I have been consistent with my yoga practice. There’s that. Eating has not been good. And now there’s a new wrench in the works with acid reflux. I get the kind that doesn’t burn, it puts a lump in my throat, makes it hard to swallow and causes me to cough. I am about ready to see a gastro for it because my doctor kind of blew me off when I tried to explain it to her and told me my allergies were causing post-nasal drip. Which they were, but this is not that and I can tell the difference.
I thought I would try and get a handle on it myself. I took a course of OTC Nexium, which helped. Today I ate a Korean pear and a banana for breakfast and a salad for lunch. And here I sit with a damn lump in my throat. It’s so hard to pinpoint what causes it.

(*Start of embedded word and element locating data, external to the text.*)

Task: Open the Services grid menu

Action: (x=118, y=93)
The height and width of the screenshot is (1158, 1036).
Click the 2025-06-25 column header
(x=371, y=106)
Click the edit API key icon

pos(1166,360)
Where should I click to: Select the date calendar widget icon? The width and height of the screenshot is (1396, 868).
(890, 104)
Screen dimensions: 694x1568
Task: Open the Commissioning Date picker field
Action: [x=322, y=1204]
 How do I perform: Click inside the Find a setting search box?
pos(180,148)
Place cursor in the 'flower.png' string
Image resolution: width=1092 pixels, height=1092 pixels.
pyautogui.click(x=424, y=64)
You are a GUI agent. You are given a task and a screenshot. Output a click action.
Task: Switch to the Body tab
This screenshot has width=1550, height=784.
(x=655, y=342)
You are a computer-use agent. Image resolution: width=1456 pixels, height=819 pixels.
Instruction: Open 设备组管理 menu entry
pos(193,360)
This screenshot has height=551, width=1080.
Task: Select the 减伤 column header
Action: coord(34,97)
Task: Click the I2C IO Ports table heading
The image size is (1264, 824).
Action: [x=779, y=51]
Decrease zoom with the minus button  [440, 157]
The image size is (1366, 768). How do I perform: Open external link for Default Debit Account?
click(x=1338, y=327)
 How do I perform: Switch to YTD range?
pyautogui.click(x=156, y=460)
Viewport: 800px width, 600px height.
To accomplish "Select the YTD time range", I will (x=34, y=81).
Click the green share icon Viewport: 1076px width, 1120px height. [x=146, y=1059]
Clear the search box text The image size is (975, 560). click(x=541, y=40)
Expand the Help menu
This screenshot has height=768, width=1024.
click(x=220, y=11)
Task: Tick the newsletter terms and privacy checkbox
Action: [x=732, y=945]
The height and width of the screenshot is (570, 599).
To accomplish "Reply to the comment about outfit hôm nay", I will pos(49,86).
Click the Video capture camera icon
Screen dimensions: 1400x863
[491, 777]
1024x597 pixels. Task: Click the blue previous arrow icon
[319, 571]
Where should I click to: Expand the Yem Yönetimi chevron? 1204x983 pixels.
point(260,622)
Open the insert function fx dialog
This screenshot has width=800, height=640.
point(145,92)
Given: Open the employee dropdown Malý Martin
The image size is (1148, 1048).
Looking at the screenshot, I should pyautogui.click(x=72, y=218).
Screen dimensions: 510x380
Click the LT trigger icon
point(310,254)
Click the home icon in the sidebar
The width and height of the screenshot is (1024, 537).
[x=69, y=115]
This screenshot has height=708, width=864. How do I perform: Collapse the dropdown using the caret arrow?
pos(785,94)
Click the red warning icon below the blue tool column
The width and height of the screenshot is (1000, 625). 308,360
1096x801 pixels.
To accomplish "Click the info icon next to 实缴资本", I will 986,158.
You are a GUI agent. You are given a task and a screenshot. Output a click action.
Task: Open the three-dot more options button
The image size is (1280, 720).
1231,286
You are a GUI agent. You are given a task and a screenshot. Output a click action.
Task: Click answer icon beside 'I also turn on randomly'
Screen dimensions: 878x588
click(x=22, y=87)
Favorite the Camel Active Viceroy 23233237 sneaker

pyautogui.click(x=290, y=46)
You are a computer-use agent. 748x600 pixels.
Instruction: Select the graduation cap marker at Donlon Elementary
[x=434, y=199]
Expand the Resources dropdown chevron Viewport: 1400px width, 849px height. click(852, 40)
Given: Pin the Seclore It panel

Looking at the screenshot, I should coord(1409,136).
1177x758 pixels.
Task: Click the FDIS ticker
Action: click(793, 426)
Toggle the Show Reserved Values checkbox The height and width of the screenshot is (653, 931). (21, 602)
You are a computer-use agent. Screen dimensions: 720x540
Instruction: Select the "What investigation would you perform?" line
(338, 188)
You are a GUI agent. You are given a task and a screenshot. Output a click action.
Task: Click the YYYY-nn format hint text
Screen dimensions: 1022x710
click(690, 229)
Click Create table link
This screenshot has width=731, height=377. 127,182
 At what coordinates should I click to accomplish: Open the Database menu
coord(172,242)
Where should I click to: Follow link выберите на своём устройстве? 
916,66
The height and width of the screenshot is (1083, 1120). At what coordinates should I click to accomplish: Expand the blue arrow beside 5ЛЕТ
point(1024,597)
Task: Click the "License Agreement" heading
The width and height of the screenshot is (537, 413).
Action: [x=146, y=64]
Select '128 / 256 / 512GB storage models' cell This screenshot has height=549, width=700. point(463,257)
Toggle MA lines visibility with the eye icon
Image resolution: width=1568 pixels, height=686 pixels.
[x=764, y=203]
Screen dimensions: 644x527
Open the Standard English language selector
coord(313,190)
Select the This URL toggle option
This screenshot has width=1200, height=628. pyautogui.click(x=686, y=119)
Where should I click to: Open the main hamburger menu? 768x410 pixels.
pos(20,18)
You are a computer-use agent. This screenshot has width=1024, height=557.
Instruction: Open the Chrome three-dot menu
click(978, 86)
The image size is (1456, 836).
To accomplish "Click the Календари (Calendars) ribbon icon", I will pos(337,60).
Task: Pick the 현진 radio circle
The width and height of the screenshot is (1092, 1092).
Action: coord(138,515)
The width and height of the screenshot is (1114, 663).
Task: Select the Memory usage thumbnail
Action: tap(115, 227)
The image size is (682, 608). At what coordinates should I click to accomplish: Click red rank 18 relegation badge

I don’t think it’s my diet soda because I have had days of no reflux but I drink soda every day. I don’t think it’s tomatoes. I’ve read that they’re bad but then I have also read that fresh are OK, it’s in a more concentrated form like tomato paste that causes issues. So possibly the salad dressing I used? It was garlicky. Maybe garlic is a trigger.
I know losing some weight will help. And today, yet again, I started down that path. I have not been as hungry as I expected to be. I had salad again for dinner, albeit a McDonald’s salad but it’s only 350 + salad dressing. I think this menu might be too light. I am going to look into cooking a bit more substantial meals next week. Maybe still some salads but adding things like chicken.
I have been reading about food combining but I just don’t know if it’s worth the effort. So rather than eat two or three pieces of fruit, I can go back to my more substantial and delicious breakfast burritos for about the same calories, or cook my own eggs and veggies. Which is what I will probably go with because three rules I am trying out are no processed, no dairy, no sugar. And by no, I mean as little as I can. I realize I’m probably going to occasionally have a little of something, whether by choice or because it’s hidden in my food. I did get by today with so little and I managed it so I think I can do this if I can maintain this attitude I had today of, “I am not eating, I am done, this has to be fixed.”